With the line that contains "Click the Portal" as the final line, return every line from the start of the data below exactly.

── Task material ──

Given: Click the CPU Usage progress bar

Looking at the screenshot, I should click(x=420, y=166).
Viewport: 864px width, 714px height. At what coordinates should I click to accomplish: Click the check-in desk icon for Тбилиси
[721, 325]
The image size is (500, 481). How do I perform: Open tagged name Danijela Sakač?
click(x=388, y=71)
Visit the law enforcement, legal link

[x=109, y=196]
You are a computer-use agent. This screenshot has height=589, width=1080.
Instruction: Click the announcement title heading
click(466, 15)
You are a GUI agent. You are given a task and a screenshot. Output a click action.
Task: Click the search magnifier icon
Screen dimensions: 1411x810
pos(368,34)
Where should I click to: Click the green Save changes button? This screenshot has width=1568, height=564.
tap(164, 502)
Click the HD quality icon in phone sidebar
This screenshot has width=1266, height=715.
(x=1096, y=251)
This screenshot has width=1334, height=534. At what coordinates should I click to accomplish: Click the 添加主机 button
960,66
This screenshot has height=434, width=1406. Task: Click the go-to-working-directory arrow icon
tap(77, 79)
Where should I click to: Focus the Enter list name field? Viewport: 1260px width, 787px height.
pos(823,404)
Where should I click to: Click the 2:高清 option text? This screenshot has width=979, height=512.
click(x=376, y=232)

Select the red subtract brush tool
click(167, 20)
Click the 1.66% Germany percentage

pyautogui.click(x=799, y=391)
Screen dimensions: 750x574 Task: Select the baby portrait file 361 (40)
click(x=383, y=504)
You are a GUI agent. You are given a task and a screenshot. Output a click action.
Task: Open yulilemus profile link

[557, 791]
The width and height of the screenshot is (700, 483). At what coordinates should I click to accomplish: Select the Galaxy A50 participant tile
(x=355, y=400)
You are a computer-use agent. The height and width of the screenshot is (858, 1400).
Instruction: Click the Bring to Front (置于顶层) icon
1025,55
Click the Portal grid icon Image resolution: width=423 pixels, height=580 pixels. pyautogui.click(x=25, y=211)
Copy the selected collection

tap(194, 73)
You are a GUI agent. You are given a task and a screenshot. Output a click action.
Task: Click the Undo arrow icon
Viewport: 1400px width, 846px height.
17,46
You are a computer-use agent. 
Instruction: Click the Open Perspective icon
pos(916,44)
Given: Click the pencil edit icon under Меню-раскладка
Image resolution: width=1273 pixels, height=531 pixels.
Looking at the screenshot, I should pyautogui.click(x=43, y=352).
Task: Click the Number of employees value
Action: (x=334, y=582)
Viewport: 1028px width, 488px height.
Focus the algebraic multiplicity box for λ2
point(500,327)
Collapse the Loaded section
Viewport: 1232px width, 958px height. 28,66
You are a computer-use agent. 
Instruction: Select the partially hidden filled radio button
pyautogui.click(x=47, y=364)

───

Response for this exercise:
Given: Click the CPU Usage progress bar

Looking at the screenshot, I should click(x=420, y=166).
Viewport: 864px width, 714px height. At what coordinates should I click to accomplish: Click the check-in desk icon for Тбилиси
[721, 325]
The image size is (500, 481). How do I perform: Open tagged name Danijela Sakač?
click(x=388, y=71)
Visit the law enforcement, legal link

[x=109, y=196]
You are a computer-use agent. This screenshot has height=589, width=1080.
Instruction: Click the announcement title heading
click(466, 15)
You are a GUI agent. You are given a task and a screenshot. Output a click action.
Task: Click the search magnifier icon
Screen dimensions: 1411x810
pos(368,34)
Where should I click to: Click the green Save changes button? This screenshot has width=1568, height=564.
tap(164, 502)
Click the HD quality icon in phone sidebar
This screenshot has width=1266, height=715.
(x=1096, y=251)
This screenshot has width=1334, height=534. At what coordinates should I click to accomplish: Click the 添加主机 button
960,66
This screenshot has height=434, width=1406. Task: Click the go-to-working-directory arrow icon
tap(77, 79)
Where should I click to: Focus the Enter list name field? Viewport: 1260px width, 787px height.
pos(823,404)
Where should I click to: Click the 2:高清 option text? This screenshot has width=979, height=512.
click(x=376, y=232)

Select the red subtract brush tool
click(167, 20)
Click the 1.66% Germany percentage

pyautogui.click(x=799, y=391)
Screen dimensions: 750x574 Task: Select the baby portrait file 361 (40)
click(x=383, y=504)
You are a GUI agent. You are given a task and a screenshot. Output a click action.
Task: Open yulilemus profile link

[557, 791]
The width and height of the screenshot is (700, 483). At what coordinates should I click to accomplish: Select the Galaxy A50 participant tile
(x=355, y=400)
You are a computer-use agent. The height and width of the screenshot is (858, 1400).
Instruction: Click the Bring to Front (置于顶层) icon
1025,55
Click the Portal grid icon Image resolution: width=423 pixels, height=580 pixels. pyautogui.click(x=25, y=211)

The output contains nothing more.